提出一种压缩感知成像框架结构.该结构采样端用新建的采样矩阵实现数字微镜阵列分区控制,可增强信息获取的准确性,测量得到与新数字微镜阵列对应的压缩采样值；重构端由采样值优化重构出低分辨率图像后,根据分区控制过程建立压缩感知理论框架下的超分辨重建模型,利用梯度稀疏约束优化算法进行求解,恢复出原高分辨率图像.实验结果表明： 数字微镜阵列分区控制与超分辨重建相结合的方法可以明显降低压缩感知成像系统的计算量,缩短成像时间,并且具有较高的图像重构质量.

A compressive sensing based imaging framework was proposed. At the sampling end, in order to enhance the acquisition accuracy of information, a new measurement matrix was designed to carry out zone control on digital micromirror device and the new digital micromirror device with zone control was used to make compressive measurements.

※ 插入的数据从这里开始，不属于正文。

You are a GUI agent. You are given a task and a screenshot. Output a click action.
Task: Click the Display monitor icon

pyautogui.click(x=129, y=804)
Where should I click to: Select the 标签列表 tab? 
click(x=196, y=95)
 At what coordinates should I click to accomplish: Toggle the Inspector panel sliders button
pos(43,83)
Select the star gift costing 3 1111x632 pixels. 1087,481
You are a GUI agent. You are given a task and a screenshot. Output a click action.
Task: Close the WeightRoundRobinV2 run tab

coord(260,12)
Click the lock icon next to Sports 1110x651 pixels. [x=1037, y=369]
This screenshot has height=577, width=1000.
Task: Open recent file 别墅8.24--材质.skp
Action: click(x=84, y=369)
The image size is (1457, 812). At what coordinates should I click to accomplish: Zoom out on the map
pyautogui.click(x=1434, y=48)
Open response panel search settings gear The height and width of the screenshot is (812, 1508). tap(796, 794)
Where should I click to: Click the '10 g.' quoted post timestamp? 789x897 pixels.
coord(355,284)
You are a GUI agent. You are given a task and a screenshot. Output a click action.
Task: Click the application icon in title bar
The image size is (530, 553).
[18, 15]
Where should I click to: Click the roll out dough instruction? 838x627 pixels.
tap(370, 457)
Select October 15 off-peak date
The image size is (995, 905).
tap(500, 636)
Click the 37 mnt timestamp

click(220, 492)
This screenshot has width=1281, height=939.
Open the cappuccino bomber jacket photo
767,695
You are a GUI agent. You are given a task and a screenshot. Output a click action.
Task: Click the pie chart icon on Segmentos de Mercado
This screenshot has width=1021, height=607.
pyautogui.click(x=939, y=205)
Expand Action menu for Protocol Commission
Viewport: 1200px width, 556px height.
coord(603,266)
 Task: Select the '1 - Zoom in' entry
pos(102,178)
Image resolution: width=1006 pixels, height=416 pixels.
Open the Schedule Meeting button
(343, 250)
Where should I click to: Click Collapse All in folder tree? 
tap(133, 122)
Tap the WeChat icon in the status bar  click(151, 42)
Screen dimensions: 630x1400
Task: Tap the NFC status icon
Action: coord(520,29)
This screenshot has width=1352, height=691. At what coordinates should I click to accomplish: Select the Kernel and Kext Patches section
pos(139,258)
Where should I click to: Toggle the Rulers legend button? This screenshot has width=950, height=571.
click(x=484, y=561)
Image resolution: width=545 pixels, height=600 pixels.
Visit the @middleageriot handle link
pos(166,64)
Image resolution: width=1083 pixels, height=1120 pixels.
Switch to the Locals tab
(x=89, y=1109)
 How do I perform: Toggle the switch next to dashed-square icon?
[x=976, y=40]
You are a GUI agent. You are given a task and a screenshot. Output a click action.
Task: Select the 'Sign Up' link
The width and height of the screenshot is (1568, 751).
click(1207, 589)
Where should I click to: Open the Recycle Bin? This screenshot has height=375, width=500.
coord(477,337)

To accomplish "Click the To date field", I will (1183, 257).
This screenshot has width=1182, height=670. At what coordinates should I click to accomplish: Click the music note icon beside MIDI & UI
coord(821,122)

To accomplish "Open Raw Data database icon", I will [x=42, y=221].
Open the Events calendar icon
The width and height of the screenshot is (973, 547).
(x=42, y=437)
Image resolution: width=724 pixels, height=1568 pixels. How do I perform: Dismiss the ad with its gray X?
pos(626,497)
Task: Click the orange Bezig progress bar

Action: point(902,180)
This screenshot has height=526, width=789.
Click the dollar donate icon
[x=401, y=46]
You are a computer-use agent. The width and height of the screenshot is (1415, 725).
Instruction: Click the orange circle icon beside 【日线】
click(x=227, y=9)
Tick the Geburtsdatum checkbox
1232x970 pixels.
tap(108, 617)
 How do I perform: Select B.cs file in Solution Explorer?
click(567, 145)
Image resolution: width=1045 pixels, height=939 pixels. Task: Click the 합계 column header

At the recovery end, a low resolution image was first recovered by solving an optimization problem from the received measurements. Then, the modeling of a super-resolution problem in a compressive sensing framework was constructed according to the zone control process, and a total variation algorithm was exploited to solve such a compressive sensing based super-resolution problem for the high resolution image. Experimental results show that the proposed method based on zone control of digital micromirror device and super-resolution reconstruction can greatly shorten the imaging time and has very low computational complexity and excellent recovery performance.